Separately, two Linux zero-day vulnerabilities, dubbed "Dirty Frag" (CVE-202643284 and CVE-202643500), have been discovered. These kernel flaws allow local privilege escalation by chaining together an XFRMP page cache write vulnerability and an RX RPC page cache write vulnerability, enabling unauthorized kernel cache writes without system crashes or special permissions. Microsoft has confirmed their exploitation in the wild. The researcher initially found these in April but a public disclosure by a third party has prevented immediate patching or CVE assignment.
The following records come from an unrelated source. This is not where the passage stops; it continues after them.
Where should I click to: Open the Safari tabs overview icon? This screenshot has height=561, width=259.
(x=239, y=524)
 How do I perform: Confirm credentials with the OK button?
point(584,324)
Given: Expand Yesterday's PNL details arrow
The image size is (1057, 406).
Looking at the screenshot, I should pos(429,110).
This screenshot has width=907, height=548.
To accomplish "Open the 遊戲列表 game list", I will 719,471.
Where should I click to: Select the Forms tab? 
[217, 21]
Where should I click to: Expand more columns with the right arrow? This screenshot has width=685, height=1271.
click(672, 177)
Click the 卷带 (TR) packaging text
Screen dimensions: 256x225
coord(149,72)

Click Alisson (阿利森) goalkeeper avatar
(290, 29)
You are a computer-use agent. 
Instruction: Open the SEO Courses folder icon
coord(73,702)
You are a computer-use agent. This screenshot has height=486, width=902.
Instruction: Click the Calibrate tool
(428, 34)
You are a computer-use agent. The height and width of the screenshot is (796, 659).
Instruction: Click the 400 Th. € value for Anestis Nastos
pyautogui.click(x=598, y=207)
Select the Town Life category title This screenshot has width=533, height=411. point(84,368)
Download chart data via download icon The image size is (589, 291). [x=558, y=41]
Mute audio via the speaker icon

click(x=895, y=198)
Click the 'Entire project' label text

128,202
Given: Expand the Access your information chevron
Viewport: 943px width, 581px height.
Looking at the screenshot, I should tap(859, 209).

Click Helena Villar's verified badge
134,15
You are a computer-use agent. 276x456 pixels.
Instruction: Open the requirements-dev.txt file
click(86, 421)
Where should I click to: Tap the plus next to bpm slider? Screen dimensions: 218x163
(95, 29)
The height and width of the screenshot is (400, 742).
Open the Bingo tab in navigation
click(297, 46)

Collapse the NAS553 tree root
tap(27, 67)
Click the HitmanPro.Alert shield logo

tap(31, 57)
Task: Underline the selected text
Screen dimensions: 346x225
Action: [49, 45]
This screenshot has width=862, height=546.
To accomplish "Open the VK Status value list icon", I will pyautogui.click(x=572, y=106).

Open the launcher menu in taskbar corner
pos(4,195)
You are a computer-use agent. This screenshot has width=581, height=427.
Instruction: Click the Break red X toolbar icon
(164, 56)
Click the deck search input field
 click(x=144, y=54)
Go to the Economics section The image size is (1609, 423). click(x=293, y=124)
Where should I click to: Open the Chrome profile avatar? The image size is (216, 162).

In other news, the online learning platform Canvas was taken down by hackers who also stole data and demanded ransom, which Instructure, Canvas's parent company, reportedly paid. OpenAI released its ChatGPT 5.5 model, assessed to be similar to Anthropic's Mythos. Ozilla, working with Mythos, found 271 vulnerabilities in Firefox over two months. A critical vulnerability in the Google Gemini CLI (CVSS 10.0) could allow remote code execution. Google also noted thread actors using AI to develop zero-day exploits. Finally, Let's Encrypt paused certificate issuance due to an issue with cross-signed certificates.